__YOUR ASSIGNMENT__
What lines of the data hold the string "computer"? Pull each one out.

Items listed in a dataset
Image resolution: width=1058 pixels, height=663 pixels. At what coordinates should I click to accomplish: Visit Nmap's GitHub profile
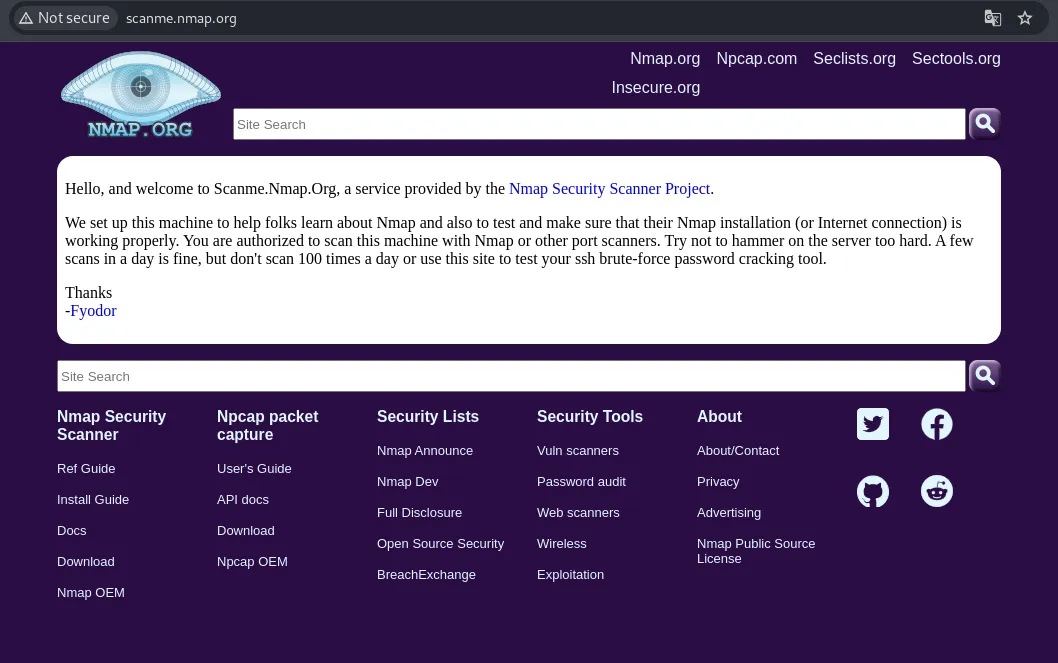[872, 491]
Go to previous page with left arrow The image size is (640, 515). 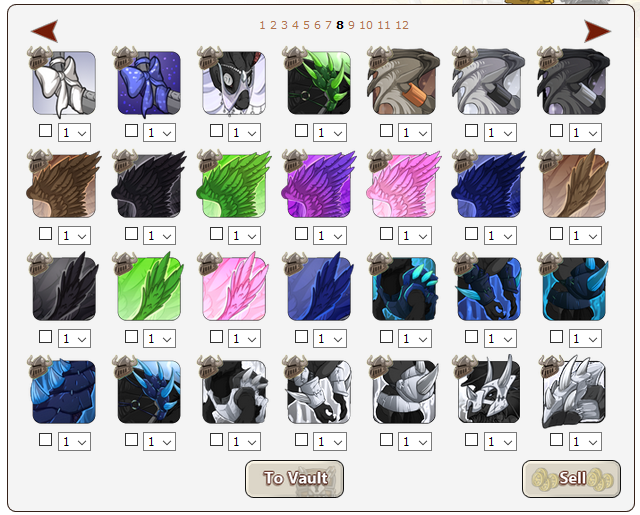coord(44,31)
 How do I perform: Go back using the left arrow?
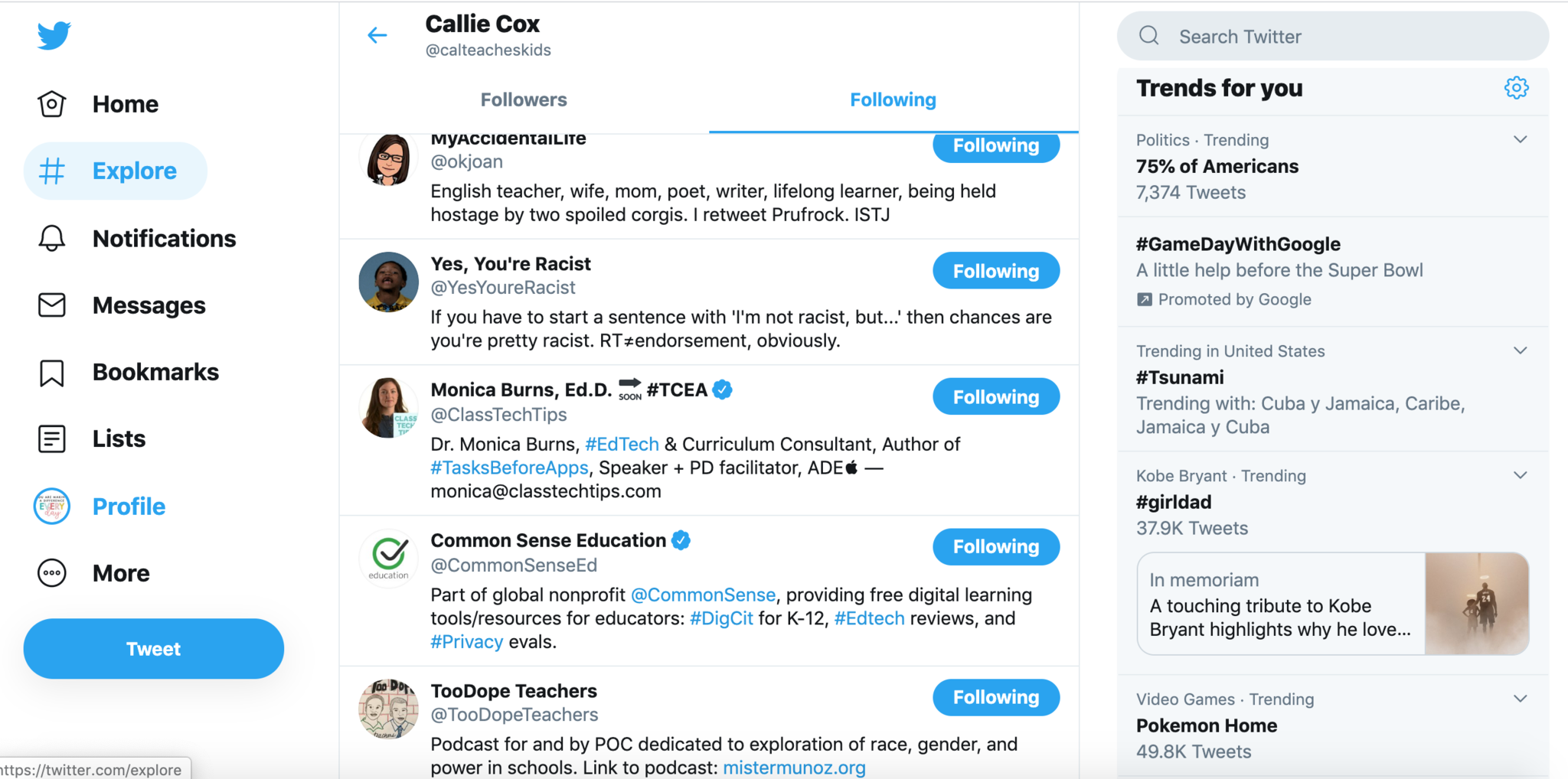(377, 35)
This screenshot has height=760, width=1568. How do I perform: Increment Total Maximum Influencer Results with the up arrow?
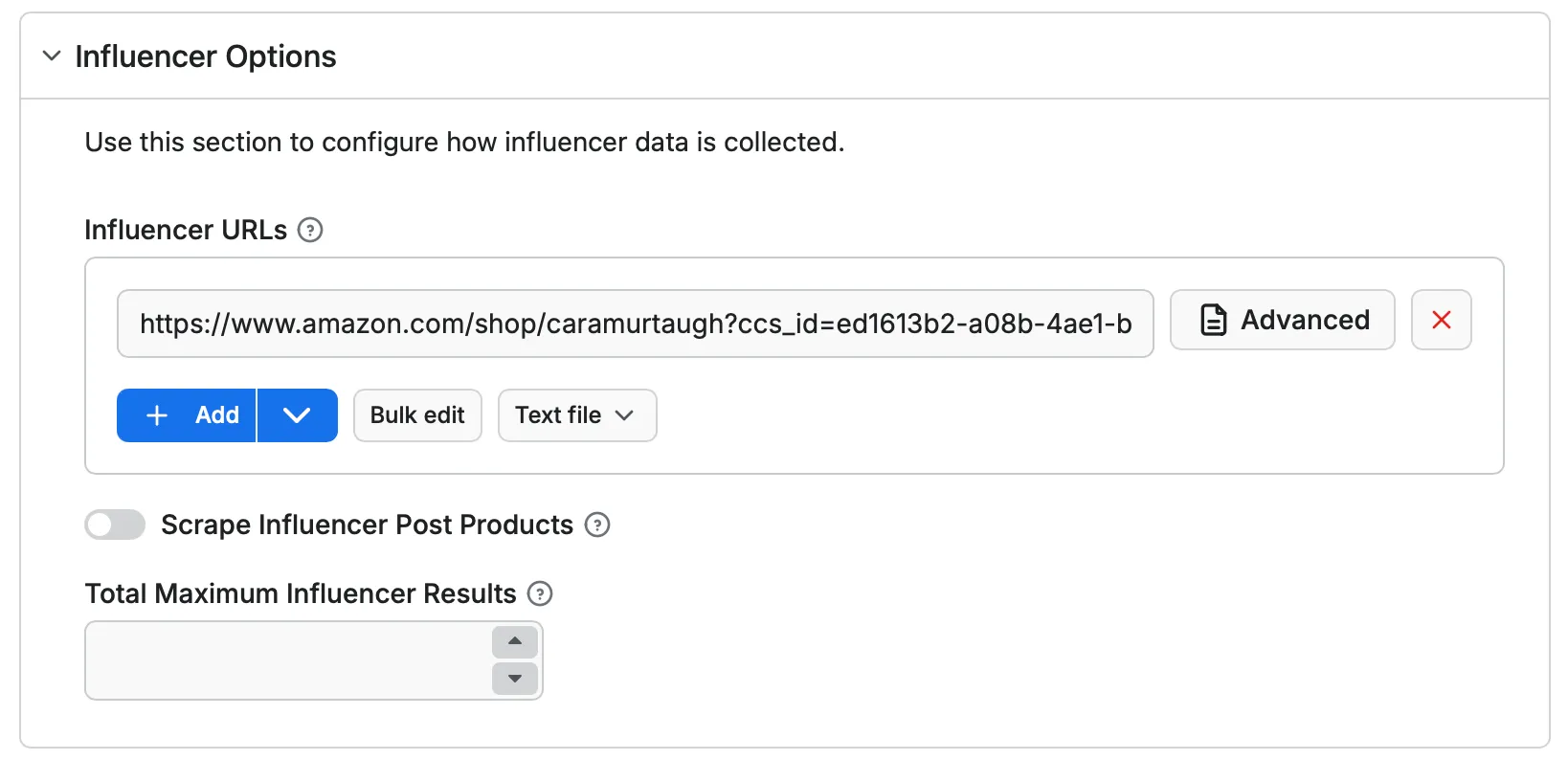tap(514, 641)
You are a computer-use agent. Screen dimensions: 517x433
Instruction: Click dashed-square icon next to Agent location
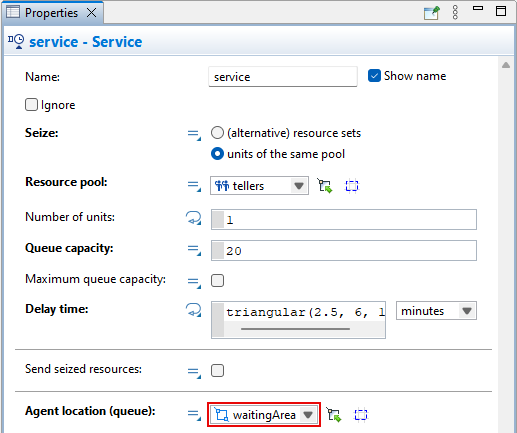pos(361,415)
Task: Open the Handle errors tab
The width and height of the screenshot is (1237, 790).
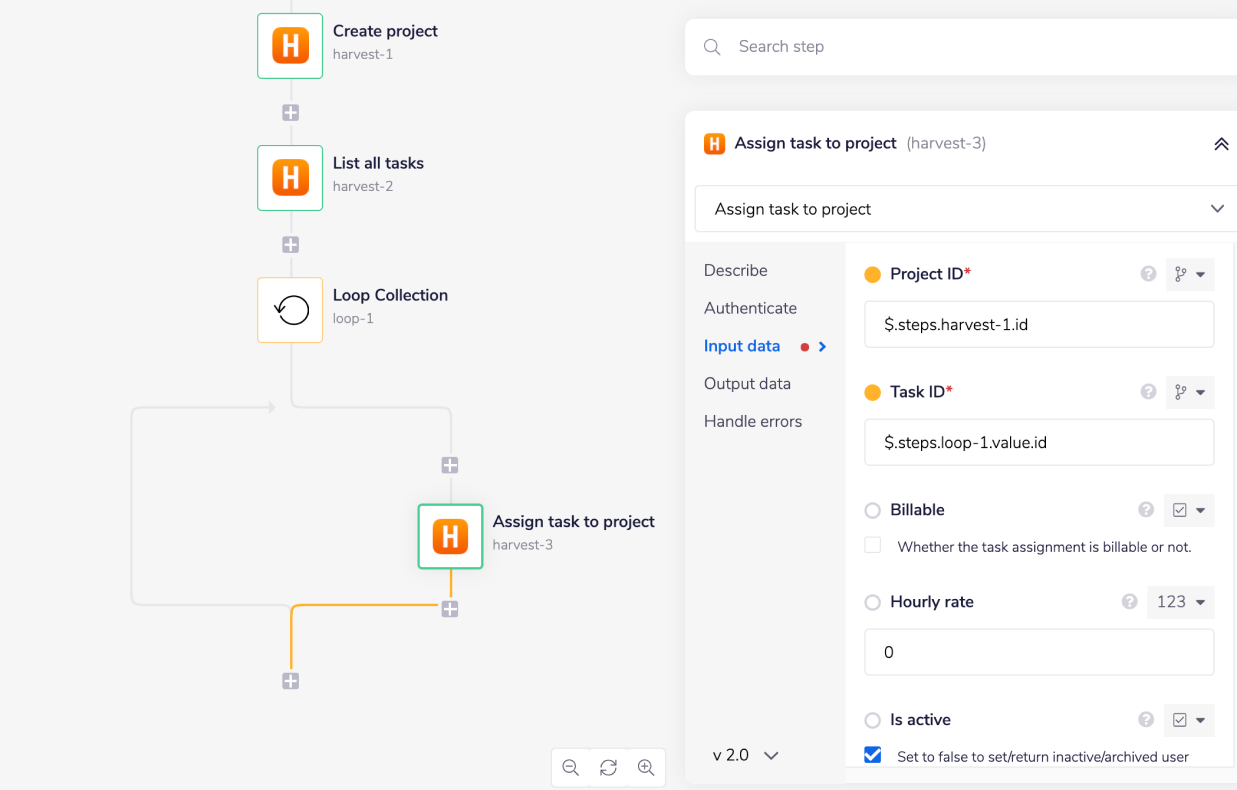Action: pyautogui.click(x=753, y=422)
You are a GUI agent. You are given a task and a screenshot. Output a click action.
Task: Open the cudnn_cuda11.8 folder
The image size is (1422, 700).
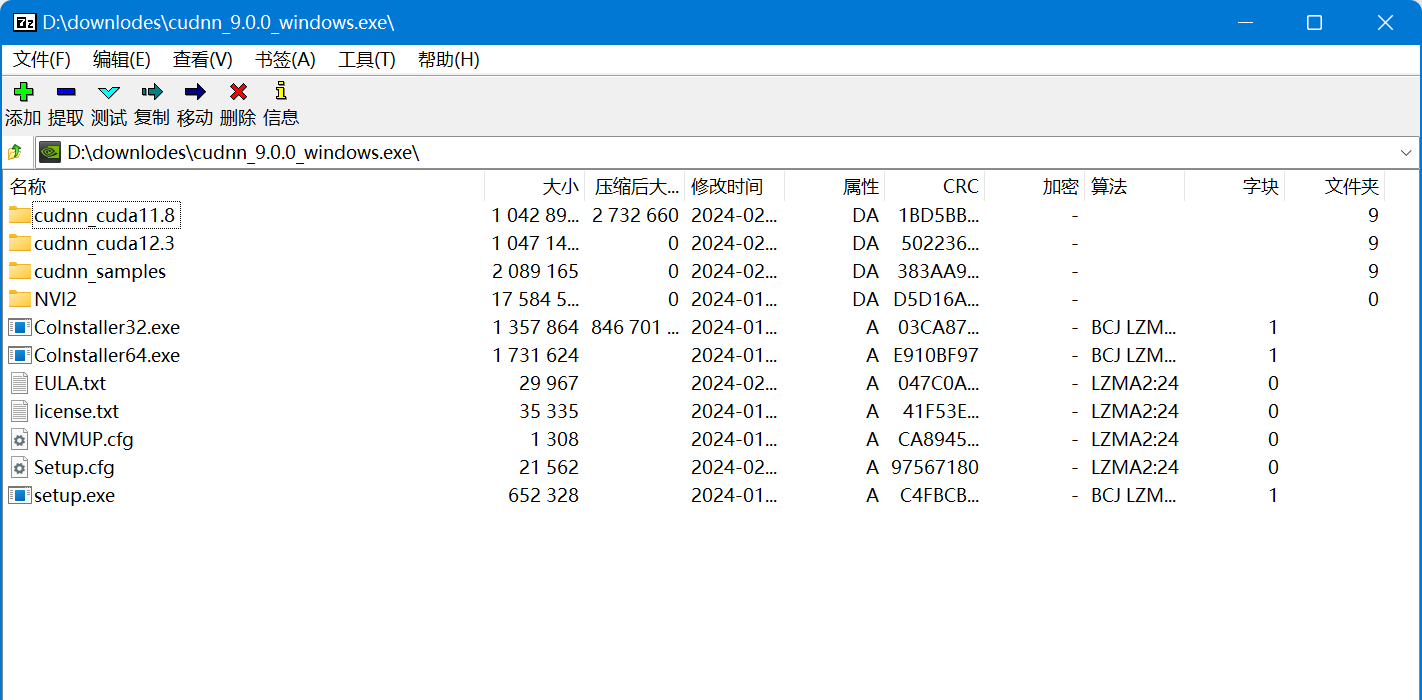tap(105, 215)
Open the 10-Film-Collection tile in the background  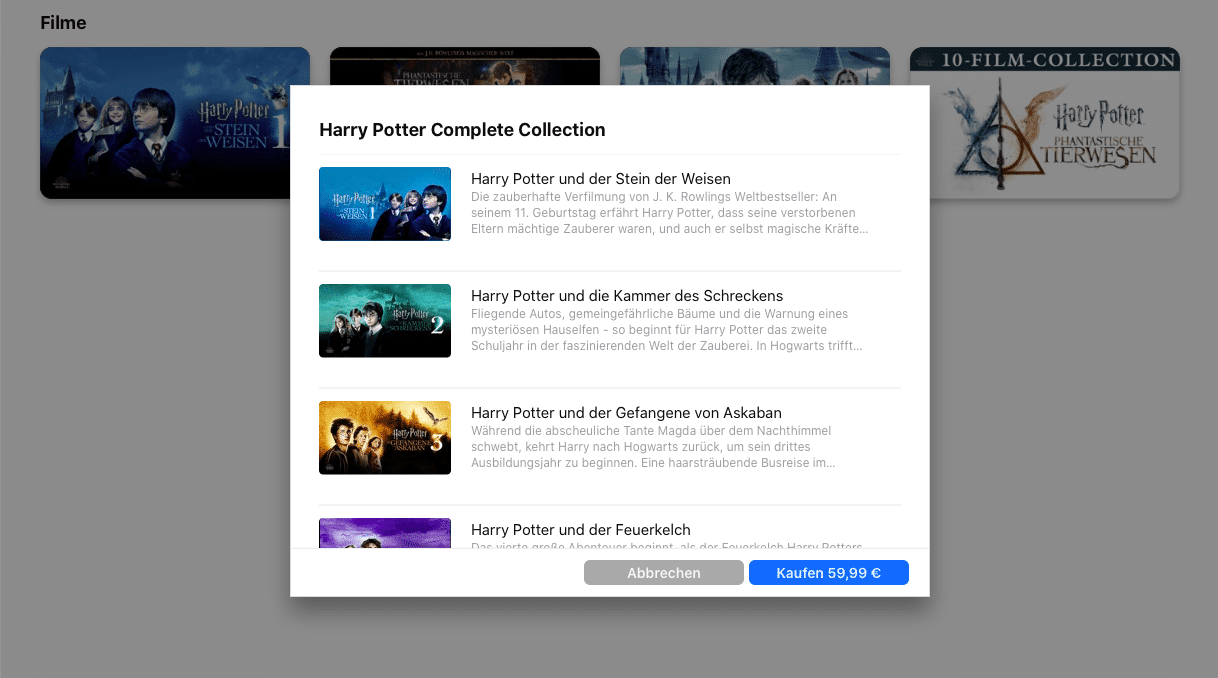tap(1044, 122)
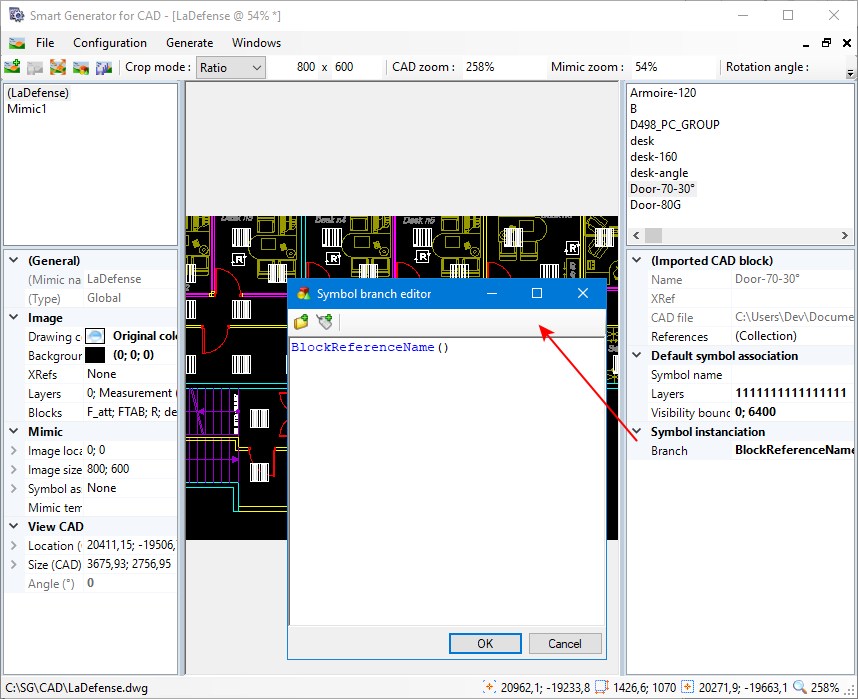Click the add new mimic toolbar icon

12,67
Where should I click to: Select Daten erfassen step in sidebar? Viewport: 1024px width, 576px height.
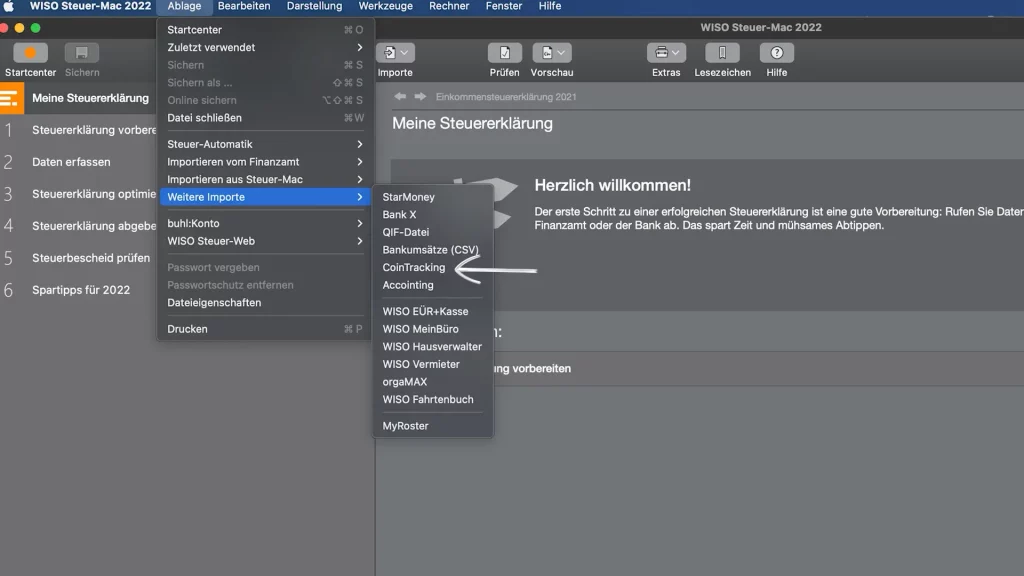[x=71, y=162]
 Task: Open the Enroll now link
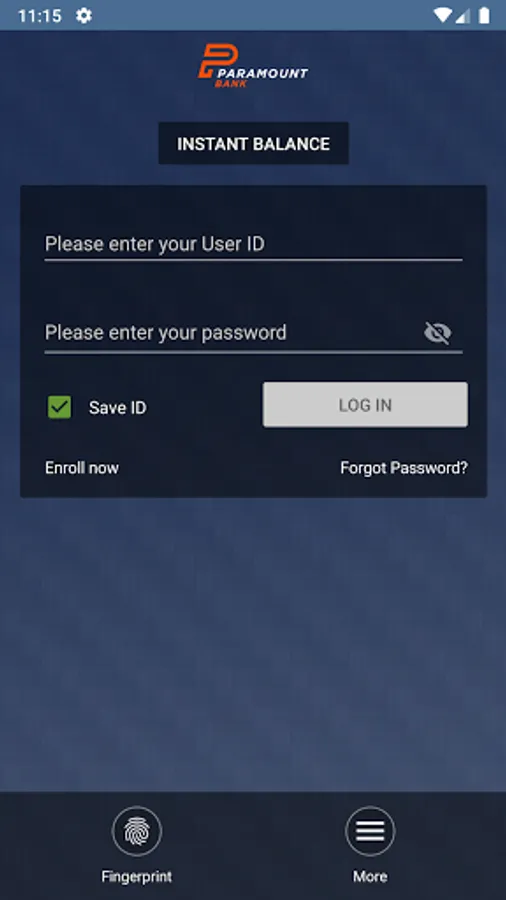(x=82, y=468)
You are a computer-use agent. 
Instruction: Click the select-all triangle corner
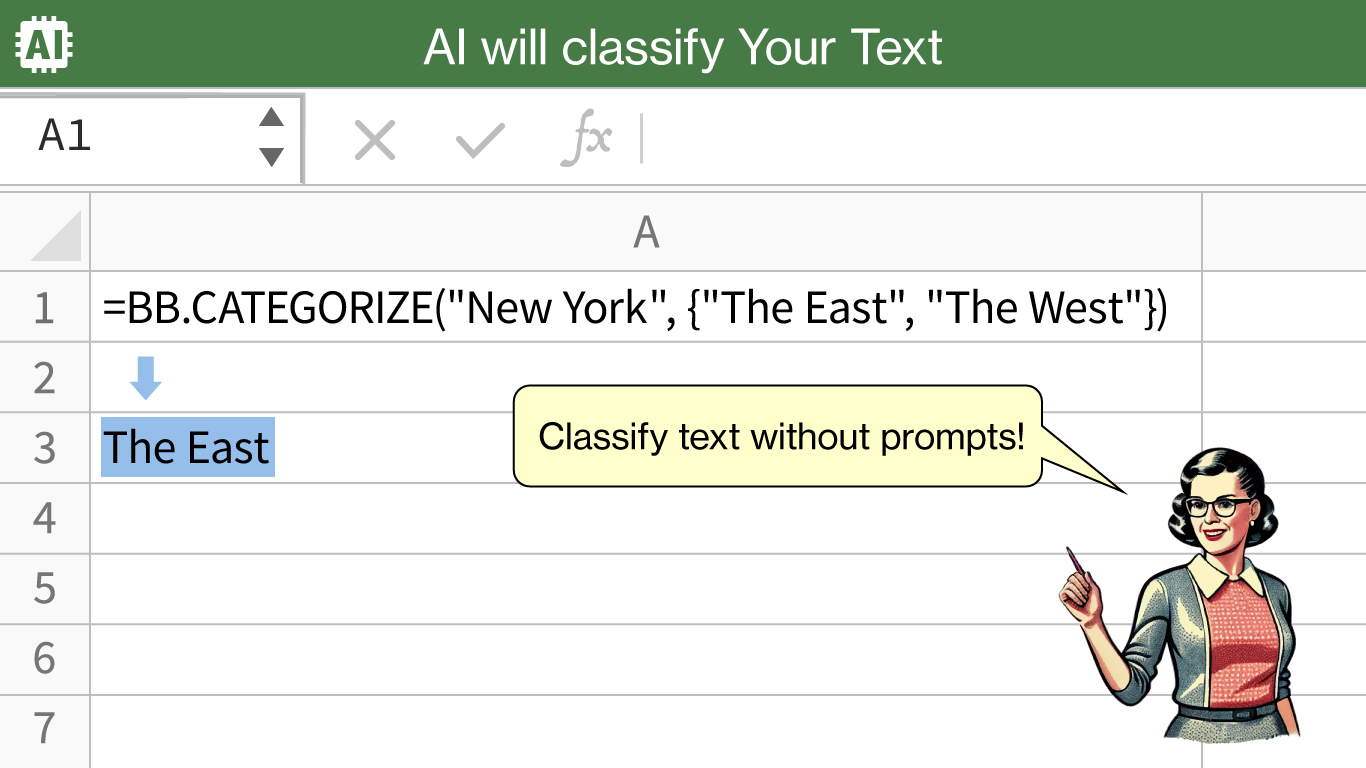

__SOLUTION TO THE EXERCISE__
You are a computer-use agent. Screen dimensions: 517x433
You are a computer-use agent. 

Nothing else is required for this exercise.